Is there more to being human than just being a number? If Singaporeans felt that there was, there wouldn’t be procreation problems, and the Government would have fully stabilised its power. I believe there is more. But in a place where this belief cannot be realised, it becomes hope. The Government also wants us to believe in that. Teacher hopefuls applying to teach are promised a chance at ‘moulding young lives.’ But moulding young lives and maximising their potential – in what aspect? Children are exposed to the cruel reality from the very beginning – do or die, dog-eat-dog. And it’s not because teachers don’t want to do more – appraisals are made every year, and teachers have to do more to earn their bonus. Students have to do well, too.

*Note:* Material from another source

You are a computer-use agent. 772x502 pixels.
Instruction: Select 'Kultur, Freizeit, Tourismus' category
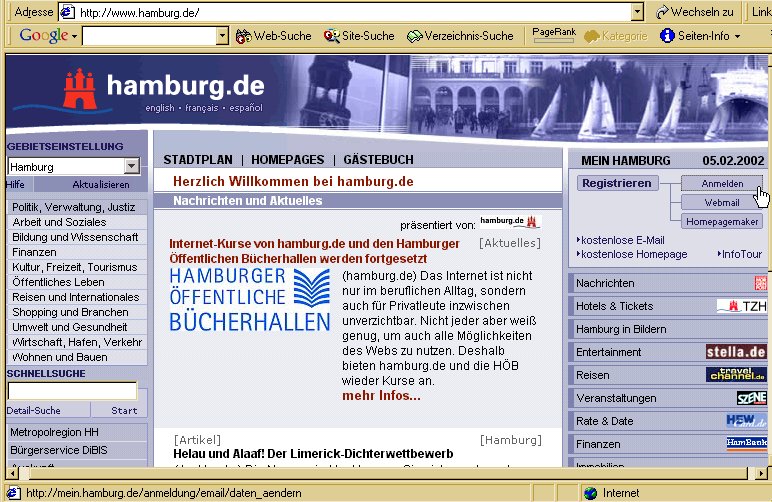[74, 267]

It makes me wonder how much is actually learnt at school then. But in doing this, schools are a mirror of society – you don’t have to know more than what is necessary for your grades. Grades. Salaries. Numbers. ‘Objective statistics.’ That’s what Singapore measures everything with. Ministers always give particular public bodies ‘grades’ because of something they have managed to achieve, etc. That’s why most of us are relegated to giving our suggestions on the Internet, where more serious political discourse takes place than what you see on the MSM. Perhaps the MSM, being a Government body, emphasises this aspect of concrete grades, statistics etc., like having an abstract replacement birth rate and all, and the forums are made up of complaints of people who have not been treated as they have expected.

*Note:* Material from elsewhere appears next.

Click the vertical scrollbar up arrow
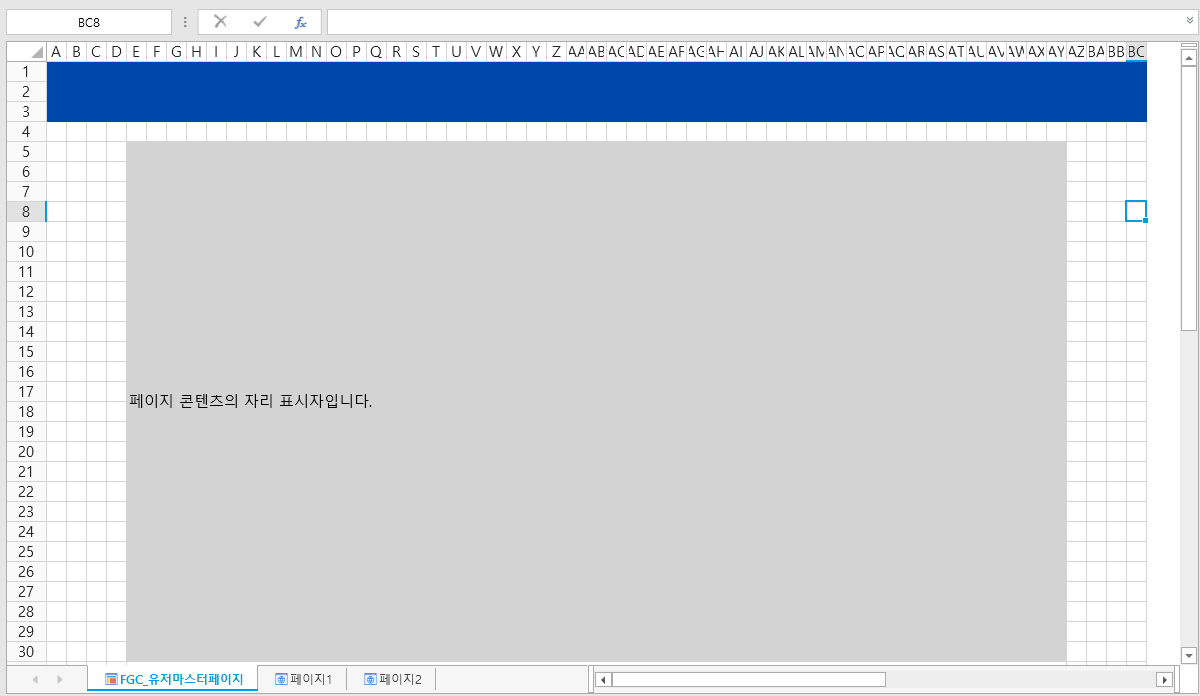 1189,50
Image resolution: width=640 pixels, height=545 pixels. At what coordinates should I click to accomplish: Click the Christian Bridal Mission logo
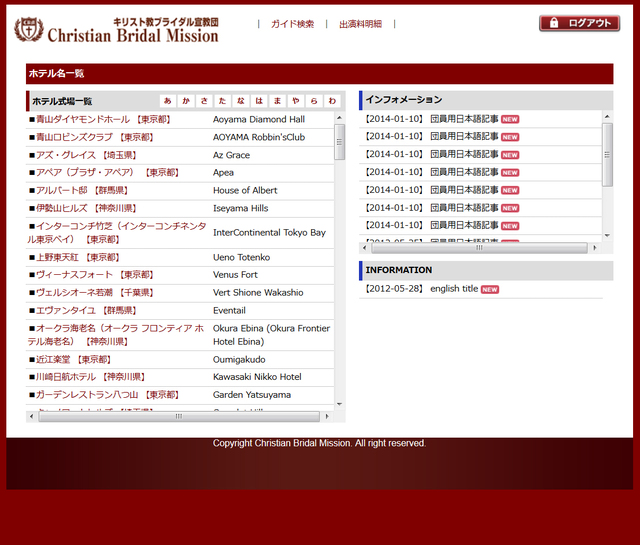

But in being fully grounded in the material, the Government’s Singapore has lost one very important aspect – spirit. Spirit is something you can’t measure specifically. And spirit has to be built up. And one wonders why Singapore is so soulless. It is the fascination with the material, with objective numbers, that Singapore is soulless. We don’t have a rich and illustrious history, or a defining moment – even if we did, these defining moments have been lost in the mad rush to develop the country, or even worse, moulded to fit those in power, for history is always written by the winners. Singaporeans are not stupid – we know this as well.

A country is like a human being, and to use an example from Aristotle, any living thing is a combination of material and soul. Since the material is already there, shouldn’t the soul be developed as well, so that the entire living creature can be dynamic and can bring forth its fullest potential? But when the mind (analogy: the politicians) remain too fixed on the body, the soul gets neglected, and this is a reason why so many Singaporeans pack their bags and leave. Because the living thing is not getting any better. They don’t hate the country. But they want to be taken care of, they want to be seen as humans. And although the Government prides itself on making difficult moves, this is one move it cannot afford to neglect. Not in the long run.

If i return and feel that i am just treated as a tool, as a number, i would pack my bags and leave too. There is more to life than being a money-making statistic. Singaporeans see this and want to believe in it. But for most, it remains an unfulfilled dream.  If we want to love but the lover is shunned as one who hates, then you can’t blame the lover for giving up and leaving.  It takes two, and if we are expected to love the country, we should be loved as well, shouldn’t we?  How can, then, one love a statistic, a number?